Économie informelle : le pansement qui cache la plaie béante
L’informalité est une béquille du modèle libanais, mais elle aggrave ses failles. En 2025, 40 % du PIB provient d’activités non déclarées – commerce parallèle, générateurs, marché noir des devises – une survie face à un État défaillant. Ce secteur emploie 60 % de la main-d’œuvre, mais sans taxes ni régulation, il prive l’État de recettes vitales – 2 milliards annuels perdus (Banque mondiale, 2024).
Le marché noir des dollars, qui traite 80 % des transactions à 120 000 LBP, illustre cette dérive : il échappe à tout contrôle, alimentant l’inflation (180 %) et les inégalités. « Je vends au noir pour manger, mais ça tue le pays », avoue un changeur à Beyrouth. Sans formalisation – taxation, intégration – cette économie parallèle reste un palliatif qui prolonge l’agonie sans la soigner.
Le Liban au bord du précipice : les fruits amers d’un modèle en faillite
Les dysfonctionnements ont enfanté une crise sans précédent. L’inflation à 180 % en 2025 rend un sac de riz (300 000 LBP) hors de portée pour des salaires de 40 dollars mensuels. Les services publics s’effondrent : hôpitaux à 40 % de capacité, écoles désertées par 50 % des enseignants, électricité à 2 heures par jour. Les réserves de la BDL, tombées à 8 milliards contre 35 en 2019, risquent l’épuisement d’ici 2026, stoppant les importations – 80 % des besoins.
La société craque : 82 % des Libanais sont pauvres, les manifestations de 2019 et 2025 – pneus brûlés à Beyrouth – traduisent une colère explosive. Sans dollars de la diaspora (5 milliards en 2024 contre 7 avant) ni investissements (1 milliard d’IDE contre 10), l’économie est un zombie. « On survit, on ne vit plus », soupire Leila. Ce modèle, incapable de produire ou de se financer, est à bout de souffle.

※ ※ ※

Activités
- a) Répondez à ces questions sur le texte consacré à l'économie libanaise :
(i) Quelle part du PIB vient d'activités non déclarées en 2025 ?
(ii) Combien d'heures par jour l'électricité est-elle disponible ?
(iii) Quel pourcentage des Libanais sont pauvres ?
- b) Poursuivez le texte sur l'économie libanaise juste après sa dernière phrase.

Données recueillies
※ ※ ※

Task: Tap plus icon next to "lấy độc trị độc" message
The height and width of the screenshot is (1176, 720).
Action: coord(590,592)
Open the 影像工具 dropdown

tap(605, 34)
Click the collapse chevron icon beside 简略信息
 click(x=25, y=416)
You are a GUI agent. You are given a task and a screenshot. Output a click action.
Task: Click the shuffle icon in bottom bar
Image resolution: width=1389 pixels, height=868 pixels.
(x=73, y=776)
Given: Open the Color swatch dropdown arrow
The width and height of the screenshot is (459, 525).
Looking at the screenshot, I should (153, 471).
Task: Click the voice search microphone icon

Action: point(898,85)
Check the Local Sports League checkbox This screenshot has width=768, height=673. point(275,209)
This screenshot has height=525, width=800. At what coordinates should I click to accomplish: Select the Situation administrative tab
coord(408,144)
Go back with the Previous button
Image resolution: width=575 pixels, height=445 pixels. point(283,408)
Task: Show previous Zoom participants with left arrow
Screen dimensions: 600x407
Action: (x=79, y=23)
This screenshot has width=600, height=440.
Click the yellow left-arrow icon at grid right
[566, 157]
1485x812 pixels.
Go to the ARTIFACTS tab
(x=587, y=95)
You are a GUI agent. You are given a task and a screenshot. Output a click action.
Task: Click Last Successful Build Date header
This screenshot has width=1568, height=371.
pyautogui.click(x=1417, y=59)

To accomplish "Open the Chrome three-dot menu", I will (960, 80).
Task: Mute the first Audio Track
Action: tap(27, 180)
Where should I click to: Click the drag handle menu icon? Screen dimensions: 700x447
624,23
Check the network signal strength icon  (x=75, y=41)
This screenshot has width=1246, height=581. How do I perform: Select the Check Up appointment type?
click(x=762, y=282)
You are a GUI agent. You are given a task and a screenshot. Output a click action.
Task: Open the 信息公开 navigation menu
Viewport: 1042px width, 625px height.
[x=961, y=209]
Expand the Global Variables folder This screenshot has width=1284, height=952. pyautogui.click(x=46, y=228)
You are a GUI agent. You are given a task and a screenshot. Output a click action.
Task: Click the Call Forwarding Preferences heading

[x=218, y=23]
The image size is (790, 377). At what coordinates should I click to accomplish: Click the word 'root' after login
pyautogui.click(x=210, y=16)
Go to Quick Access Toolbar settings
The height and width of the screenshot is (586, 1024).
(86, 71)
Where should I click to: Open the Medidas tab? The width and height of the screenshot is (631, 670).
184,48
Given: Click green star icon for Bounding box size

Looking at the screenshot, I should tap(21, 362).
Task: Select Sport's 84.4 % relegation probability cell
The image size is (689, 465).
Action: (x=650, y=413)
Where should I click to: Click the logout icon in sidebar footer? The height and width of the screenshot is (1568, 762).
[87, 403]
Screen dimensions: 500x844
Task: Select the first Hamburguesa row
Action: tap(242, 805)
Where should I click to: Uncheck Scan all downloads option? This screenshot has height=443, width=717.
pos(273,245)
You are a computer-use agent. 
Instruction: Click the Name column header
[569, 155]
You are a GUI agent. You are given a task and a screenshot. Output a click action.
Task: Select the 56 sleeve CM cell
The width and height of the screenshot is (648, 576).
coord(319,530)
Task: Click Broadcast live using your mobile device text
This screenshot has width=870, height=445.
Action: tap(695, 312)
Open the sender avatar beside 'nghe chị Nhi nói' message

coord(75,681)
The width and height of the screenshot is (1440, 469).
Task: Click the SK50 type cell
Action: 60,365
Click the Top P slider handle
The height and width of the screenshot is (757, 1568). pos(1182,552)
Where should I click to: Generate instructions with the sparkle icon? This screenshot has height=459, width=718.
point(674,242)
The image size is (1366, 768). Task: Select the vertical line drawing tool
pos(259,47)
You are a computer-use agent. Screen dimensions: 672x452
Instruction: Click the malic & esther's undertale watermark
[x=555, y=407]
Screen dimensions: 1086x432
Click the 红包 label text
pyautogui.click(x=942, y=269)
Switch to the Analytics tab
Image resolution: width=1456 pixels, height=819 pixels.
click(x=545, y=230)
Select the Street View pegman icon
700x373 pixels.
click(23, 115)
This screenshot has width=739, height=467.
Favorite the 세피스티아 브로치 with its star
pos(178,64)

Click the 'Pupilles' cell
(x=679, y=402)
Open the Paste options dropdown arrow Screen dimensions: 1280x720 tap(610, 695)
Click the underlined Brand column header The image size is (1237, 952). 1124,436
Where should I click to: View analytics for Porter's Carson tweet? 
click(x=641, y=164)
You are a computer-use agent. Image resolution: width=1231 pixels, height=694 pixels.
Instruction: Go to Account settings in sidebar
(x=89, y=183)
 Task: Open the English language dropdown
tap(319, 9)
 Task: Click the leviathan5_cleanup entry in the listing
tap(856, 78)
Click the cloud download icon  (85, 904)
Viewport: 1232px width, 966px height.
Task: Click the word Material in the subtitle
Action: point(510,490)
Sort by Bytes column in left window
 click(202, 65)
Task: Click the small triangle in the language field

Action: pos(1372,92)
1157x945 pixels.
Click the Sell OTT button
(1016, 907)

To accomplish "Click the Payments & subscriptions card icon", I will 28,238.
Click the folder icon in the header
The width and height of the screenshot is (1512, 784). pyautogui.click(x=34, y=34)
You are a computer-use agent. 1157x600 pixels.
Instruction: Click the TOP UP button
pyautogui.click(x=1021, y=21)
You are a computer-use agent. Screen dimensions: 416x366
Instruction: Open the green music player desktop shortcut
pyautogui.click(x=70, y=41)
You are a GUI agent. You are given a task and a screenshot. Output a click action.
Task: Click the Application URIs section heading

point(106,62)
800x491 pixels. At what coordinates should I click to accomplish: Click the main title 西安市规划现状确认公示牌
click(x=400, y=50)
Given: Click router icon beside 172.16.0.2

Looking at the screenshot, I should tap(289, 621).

※ ※ ※

Résultats de l'exercice
- a)
(i) 40 %
(ii) 2 heures
(iii) 82 %

- b)
Réformes ou mort : le seul salut d’un système à l’agonie
Sans réformes profondes, le Liban est condamné. Dépolitiser l’économie exige de briser le sectarisme : supprimer les quotas, professionnaliser la fonction publique (réduction de 100 000 postes), et privatiser des secteurs comme l’EDL avec une supervision internationale. Réduire la dépendance externe impose de relancer l’industrie et l’agriculture – 10 % du PIB chacun d’ici 2030 – via des incitations fiscales et des infrastructures, un défi titanesque avec des caisses vides.
Éradiquer la corruption nécessite des audits indépendants – BDL, ports – et des poursuites contre les responsables, comme Riad Salamé, accusé d’avoir siphonné des milliards. Le système bancaire doit être purgé : haircut de 50 % sur les gros dépôts, recapitalisation de 20 milliards, et fin du secret bancaire. Formaliser l’économie informelle – taxer 20 % des activités – pourrait générer 3 milliards annuels, mais heurtera les réseaux clientélistes.
Ces réformes, exigées par le FMI pour un prêt de 4 milliards (Élysée, 2021), butent sur des résistances internes : Hezbollah protège ses finances, les banquiers leurs privilèges, les élites leur pouvoir. Sans un électrochoc politique – un gouvernement uni, une volonté de fer – le statu quo prévaut, et le Liban s’effondre.
Un futur en suspens : renaissance ou chute dans l’abîme ?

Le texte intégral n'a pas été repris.